In In re Day, (OR Sup. Ct., March 15, 2018), the Oregon Supreme Court in a 91-page opinion suspended state circuit court judge Vance D. Day from his judicial office for three years without pay. The state's Commission on Judicial Fitness and Disability had recommended the harsher penalty of removal from office. (Commission report).  A number of unrelated charges were involved; the court concluded that six of the counts had been proven.  One of those was described as follows by the court in its press release on the case:
Count 12 concerned a change in respondent's chambers relating to marriage requests that he received after issuance of a federal court ruling, in May 2014, that had invalidated Oregon's constitutional ban on same-sex marriage. Before that ruling, respondent had made himself available to solemnize marriages.

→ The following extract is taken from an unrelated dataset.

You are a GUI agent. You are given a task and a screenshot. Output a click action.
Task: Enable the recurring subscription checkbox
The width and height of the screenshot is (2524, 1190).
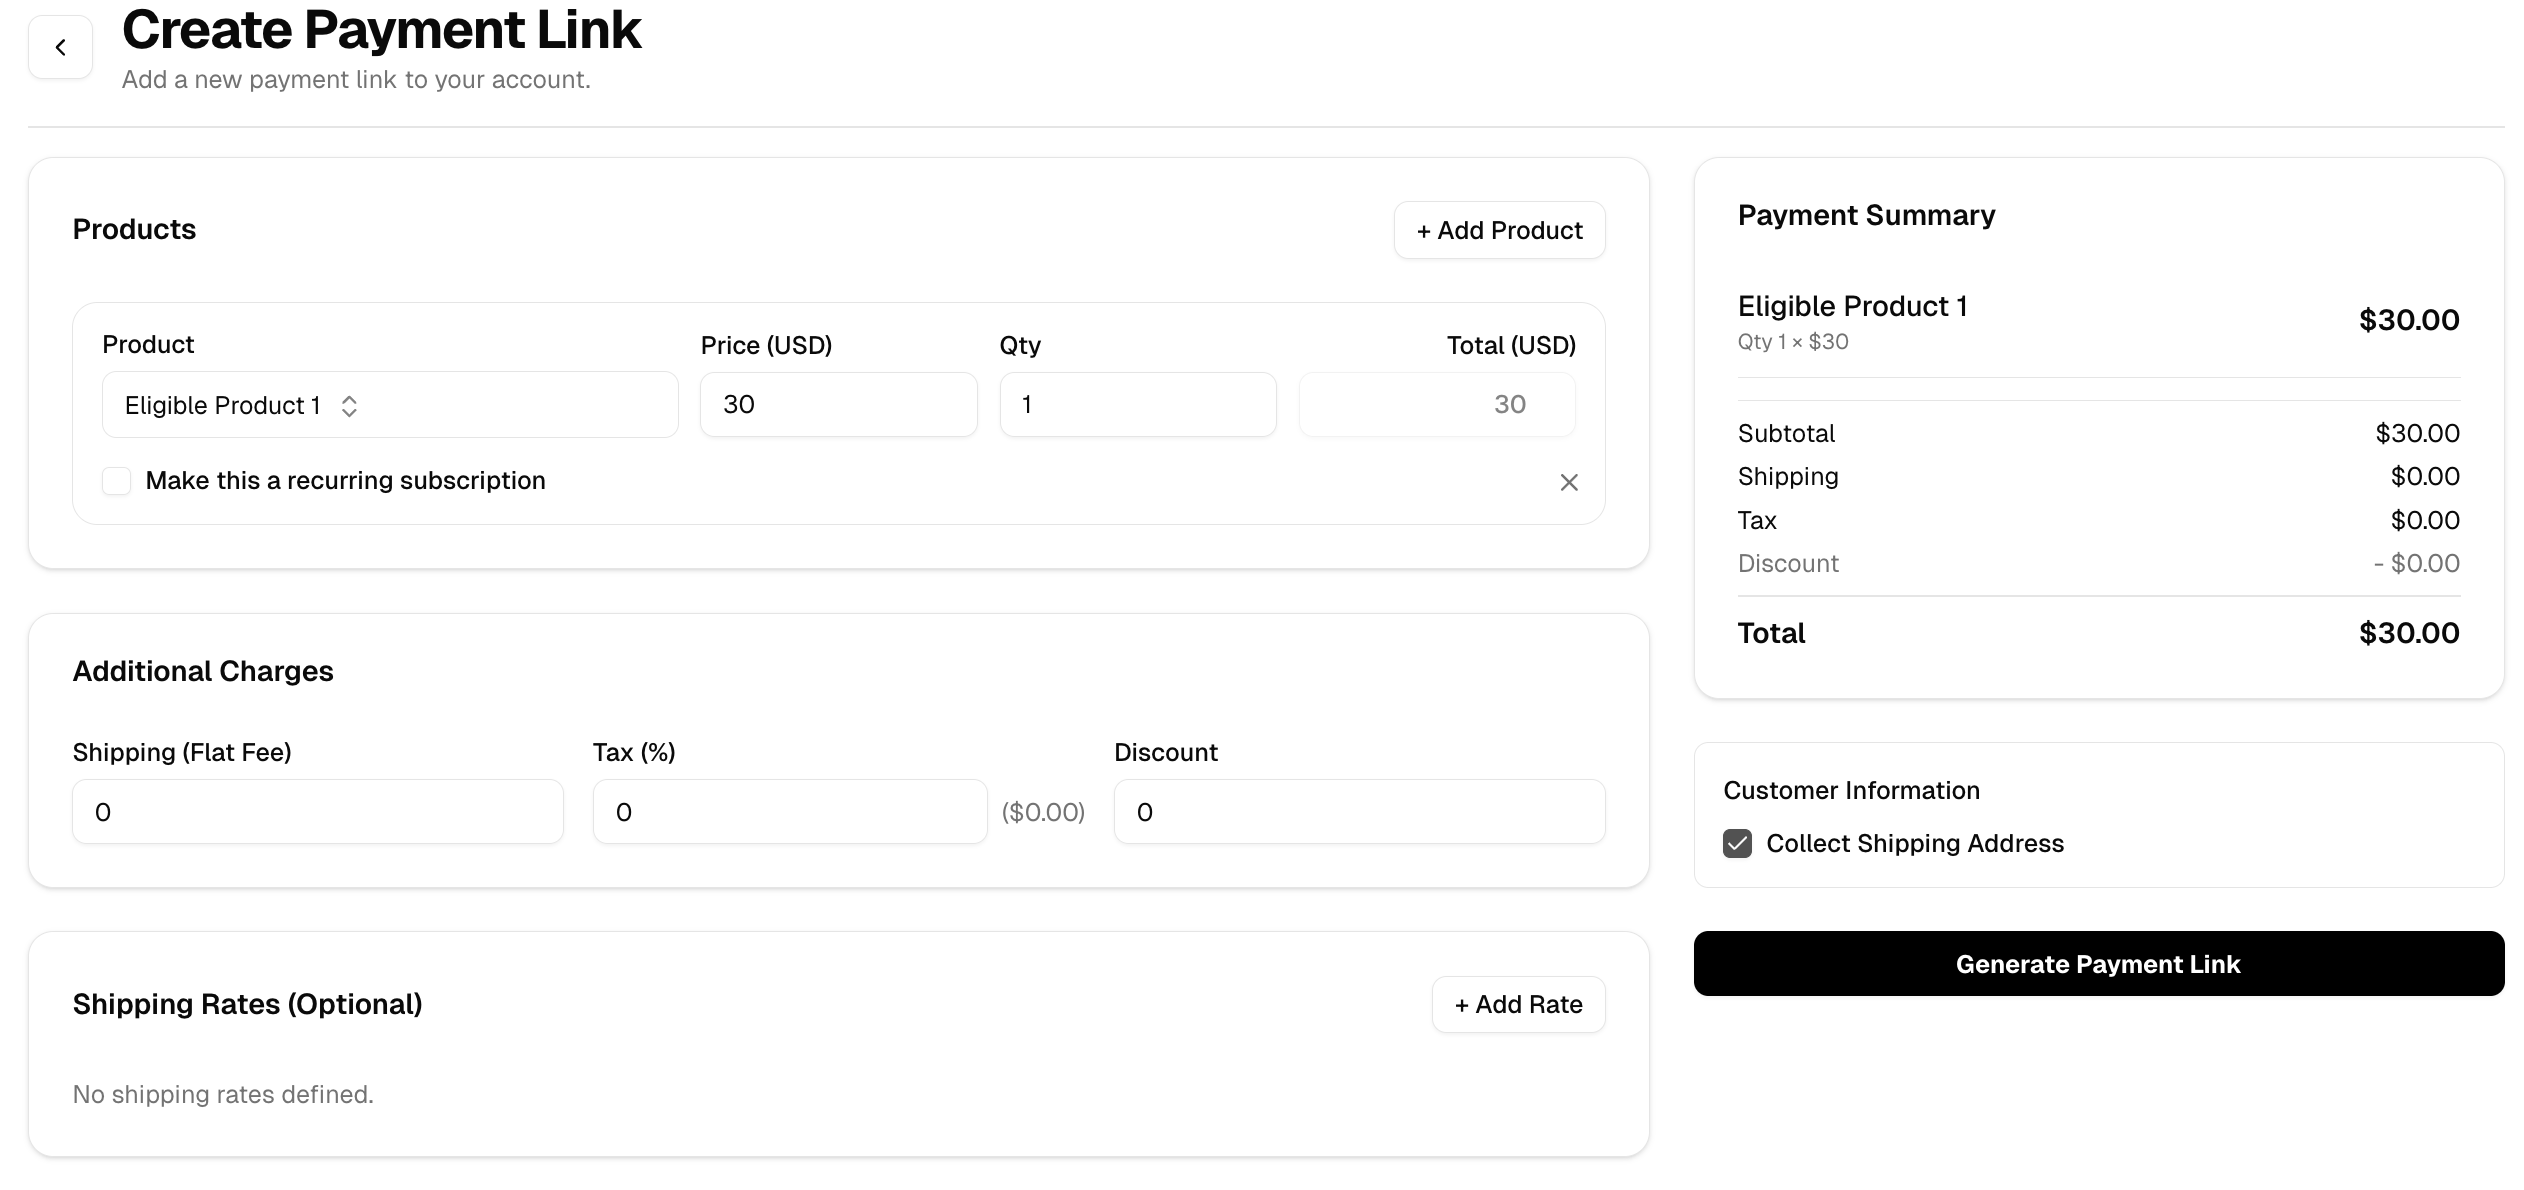(117, 481)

After that ruling, he told his staff that, upon receiving any marriage request, they should check for any personal gender information available in the court's case register system, to try to determine whether the request involved a same-sex couple. If so, they should tell the couple that he was not available on the requested date or otherwise notify him so that he could decide how to proceed. If the request were from an opposite-sex couple, however, then they should schedule the wedding date.  Respondent's judicial assistant checked the system one time and determined that a requesting couple might be a same-sex couple, but respondent had an actual scheduling conflict, so she truthfully told the couple that he was not available.  Several weeks after that, respondent stopped solemnizing all marriages. The Court concluded that respondent's conduct had been willful and had violated Rule 3.3(B) (prohibiting manifestation of bias or prejudice in the performance of judicial duties) and related constitutional provisions. The Court did not address a number of constitutional challenges that respondent had raised as affirmative defenses to Count 12. It explained that, in light of the other, notably serious misconduct that the commission had proved by clear and convincing evidence, the misconduct at issue under Count 12 would not affect its consideration of the appropriate sanction, regardless of whether those constitutional challenges were meritorious or not.
Progressive Secular Humanist blog reports on the decision.

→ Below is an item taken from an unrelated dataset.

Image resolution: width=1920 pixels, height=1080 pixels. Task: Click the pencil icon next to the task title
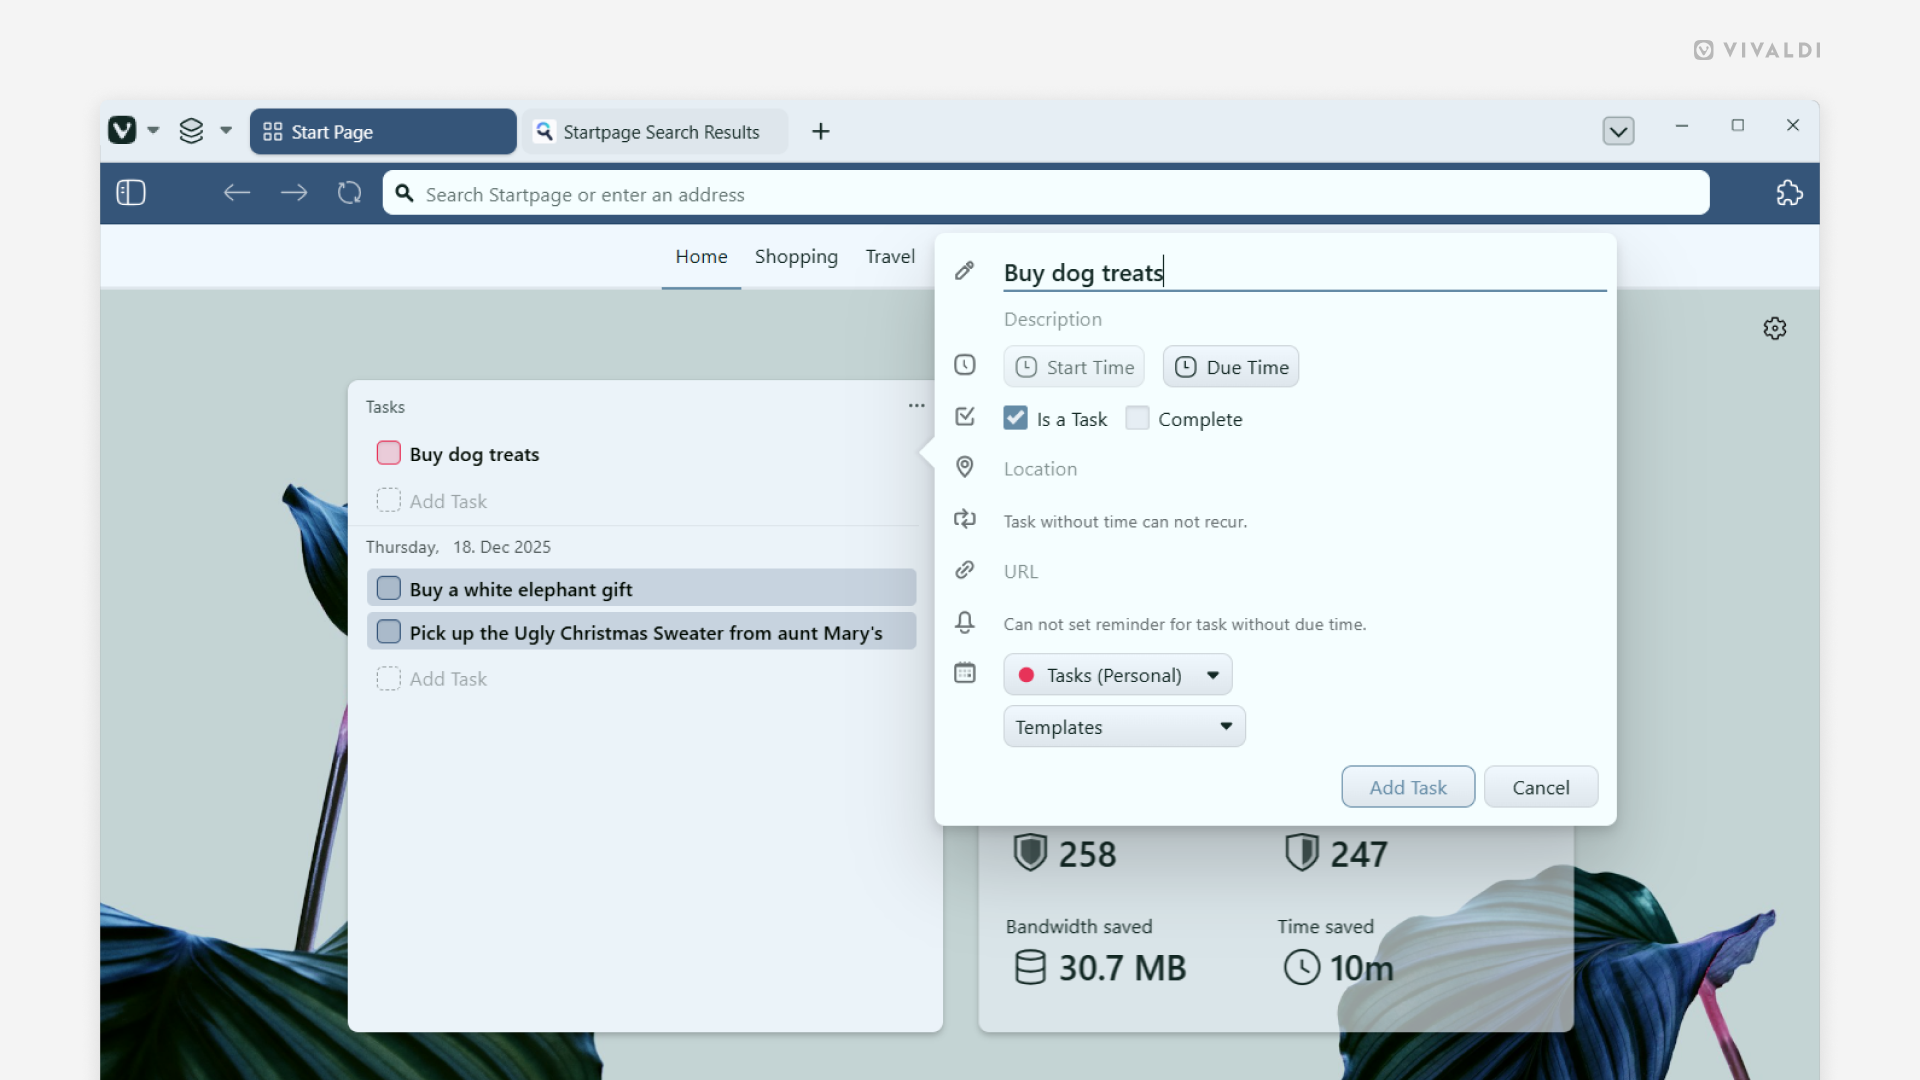(x=964, y=270)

Tuesday, February 20, 2018

"Parody Marriage" Bills Are Newest Attempt To Challenge To Same-Sex Marriage

A bill titled Marriage and Constitution Restoration Act (H 4949) was introduced into the South Carolina legislature last week (Feb. 15). A similar bill with the same title (HB 0167) was received for introduction in the Wyoming legislature on Feb. 14.  Taking a new approach to challenging same-sex marriage, the bills define marriage that does not involve one man and one woman as "parody marriage."  The bills then declare that parody marriages, as well as treating sexual orientation as a suspect class, violate the Establishment Clause because they are part of the religion of Secular Humanism.  They declare, on the other hand, that marriages between one man and one woman are secular because they arise "out of the nature of things" and are "natural, neutral and noncontroversial."   According to the Charleston City Paper, the bills in both states were written with the advice of Chris Sevier. Sevier has gained notice by filing lawsuits seeking to have his marriage to his computer recognized--- suits filed in an attempt to discredit non-traditional marriages. (See prior posting.)